Reprendre ses études ou trouver un boulot ? C'est le dilemme de Bastien, 22 ans, originaire d'Auvergne. Et la baisse annoncée des APL vient ajouter un poids dans la balance contre son retour à l'université. "Cinq euros par mois, ça peut paraître peu, mais j'avais déjà calculé un budget serré", explique le jeune homme, qui souhaite réintégrer une licence d'informatique après une pause dans ses études due à des problèmes de santé.

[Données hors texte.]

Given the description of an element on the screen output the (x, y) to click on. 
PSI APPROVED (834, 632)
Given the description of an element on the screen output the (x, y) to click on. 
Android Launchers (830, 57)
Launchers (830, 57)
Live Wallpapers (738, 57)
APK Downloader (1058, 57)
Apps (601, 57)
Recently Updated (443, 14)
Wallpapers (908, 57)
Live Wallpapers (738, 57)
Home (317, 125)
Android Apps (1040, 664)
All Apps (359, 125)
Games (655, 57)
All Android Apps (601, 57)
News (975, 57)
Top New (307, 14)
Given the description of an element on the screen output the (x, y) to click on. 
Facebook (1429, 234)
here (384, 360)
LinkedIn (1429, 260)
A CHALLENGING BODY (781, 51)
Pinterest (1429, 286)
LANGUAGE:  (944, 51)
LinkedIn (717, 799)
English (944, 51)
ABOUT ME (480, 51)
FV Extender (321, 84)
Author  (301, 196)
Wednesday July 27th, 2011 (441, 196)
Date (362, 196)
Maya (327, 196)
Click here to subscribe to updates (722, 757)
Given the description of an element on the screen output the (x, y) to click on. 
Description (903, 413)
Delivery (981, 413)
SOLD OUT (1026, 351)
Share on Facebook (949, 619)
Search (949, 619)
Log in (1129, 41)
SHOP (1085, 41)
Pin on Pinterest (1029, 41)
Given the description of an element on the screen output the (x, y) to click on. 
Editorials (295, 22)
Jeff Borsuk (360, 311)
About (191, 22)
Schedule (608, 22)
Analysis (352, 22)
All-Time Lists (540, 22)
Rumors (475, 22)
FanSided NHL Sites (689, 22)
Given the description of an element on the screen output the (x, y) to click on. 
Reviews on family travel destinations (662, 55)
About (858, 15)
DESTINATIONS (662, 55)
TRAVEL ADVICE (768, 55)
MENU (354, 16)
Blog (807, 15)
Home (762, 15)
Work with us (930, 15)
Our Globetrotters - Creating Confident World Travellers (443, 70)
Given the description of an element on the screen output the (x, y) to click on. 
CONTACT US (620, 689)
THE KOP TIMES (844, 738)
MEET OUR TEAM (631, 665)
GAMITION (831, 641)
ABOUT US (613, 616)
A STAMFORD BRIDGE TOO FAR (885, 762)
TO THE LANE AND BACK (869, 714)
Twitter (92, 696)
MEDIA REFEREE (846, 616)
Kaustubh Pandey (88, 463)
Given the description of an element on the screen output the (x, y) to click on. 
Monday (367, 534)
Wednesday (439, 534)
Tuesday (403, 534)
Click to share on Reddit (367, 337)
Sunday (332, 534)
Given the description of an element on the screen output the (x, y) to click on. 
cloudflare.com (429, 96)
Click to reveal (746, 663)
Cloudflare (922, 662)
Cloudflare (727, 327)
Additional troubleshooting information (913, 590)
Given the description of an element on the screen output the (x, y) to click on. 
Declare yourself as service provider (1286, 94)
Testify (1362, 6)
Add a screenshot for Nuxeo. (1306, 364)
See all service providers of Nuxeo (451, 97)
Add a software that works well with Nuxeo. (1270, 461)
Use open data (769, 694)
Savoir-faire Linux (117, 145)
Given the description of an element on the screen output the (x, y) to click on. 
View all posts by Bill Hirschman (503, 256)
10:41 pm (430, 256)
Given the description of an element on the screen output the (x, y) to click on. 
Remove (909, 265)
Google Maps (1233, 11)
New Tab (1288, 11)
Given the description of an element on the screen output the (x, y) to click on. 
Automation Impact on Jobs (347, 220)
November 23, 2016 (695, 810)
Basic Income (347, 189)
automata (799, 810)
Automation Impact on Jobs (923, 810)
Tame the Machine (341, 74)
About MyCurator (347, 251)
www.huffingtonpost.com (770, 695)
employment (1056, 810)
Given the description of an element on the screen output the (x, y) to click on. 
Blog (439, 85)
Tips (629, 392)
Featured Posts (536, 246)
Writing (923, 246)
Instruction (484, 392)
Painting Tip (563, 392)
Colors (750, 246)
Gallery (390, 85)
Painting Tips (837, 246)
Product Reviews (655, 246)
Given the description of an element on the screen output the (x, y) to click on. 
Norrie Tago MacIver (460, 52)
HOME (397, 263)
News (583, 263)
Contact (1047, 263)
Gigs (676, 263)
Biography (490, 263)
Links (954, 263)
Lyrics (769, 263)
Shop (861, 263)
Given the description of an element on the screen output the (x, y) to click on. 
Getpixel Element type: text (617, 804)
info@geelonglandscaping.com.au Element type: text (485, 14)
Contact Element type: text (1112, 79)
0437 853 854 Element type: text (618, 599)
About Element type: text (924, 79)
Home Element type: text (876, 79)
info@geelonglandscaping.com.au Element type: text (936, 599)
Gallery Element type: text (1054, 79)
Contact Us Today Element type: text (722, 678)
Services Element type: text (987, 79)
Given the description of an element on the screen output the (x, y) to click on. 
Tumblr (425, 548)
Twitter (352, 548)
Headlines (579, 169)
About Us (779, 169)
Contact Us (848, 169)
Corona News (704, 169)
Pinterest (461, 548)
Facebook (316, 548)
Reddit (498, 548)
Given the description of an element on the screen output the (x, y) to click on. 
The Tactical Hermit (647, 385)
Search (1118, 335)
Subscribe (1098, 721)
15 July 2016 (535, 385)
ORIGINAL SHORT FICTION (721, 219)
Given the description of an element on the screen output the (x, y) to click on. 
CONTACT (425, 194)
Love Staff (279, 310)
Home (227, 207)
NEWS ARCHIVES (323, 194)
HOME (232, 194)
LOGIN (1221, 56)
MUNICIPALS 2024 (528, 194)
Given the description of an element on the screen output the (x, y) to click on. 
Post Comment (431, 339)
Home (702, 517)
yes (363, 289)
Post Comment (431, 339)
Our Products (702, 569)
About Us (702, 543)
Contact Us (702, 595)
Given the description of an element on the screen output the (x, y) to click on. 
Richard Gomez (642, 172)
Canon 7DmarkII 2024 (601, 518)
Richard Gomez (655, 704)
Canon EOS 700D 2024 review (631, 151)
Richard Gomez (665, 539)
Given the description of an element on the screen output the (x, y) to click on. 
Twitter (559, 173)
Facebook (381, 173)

Avec un père au chômage, Bastien ne veut "plus être un poids financier" pour ses parents. Ces derniers lui conseillent de venir loger à la campagne, chez eux, et de trouver un travail. "Mais moi, j'aimerais d'abord obtenir un diplôme", explique le jeune homme, "passionné d'informatique". Pour y parvenir, il avait essayé de réduire ses frais en reprenant des études à Clermont-Ferrand (Puy-de-Dôme) plutôt qu'à Lille (Nord), où il avait débuté un DUT. Une manière de "limiter les frais de logement". Cette baisse des APL bouleverse ses plans et l'oblige désormais à revoir d'autres postes de dépenses.

Je ne vais peut-être pas souscrire à un abonnement de transports, mais c'est risqué si je me fais prendre. Je n'ai pas encore tranché.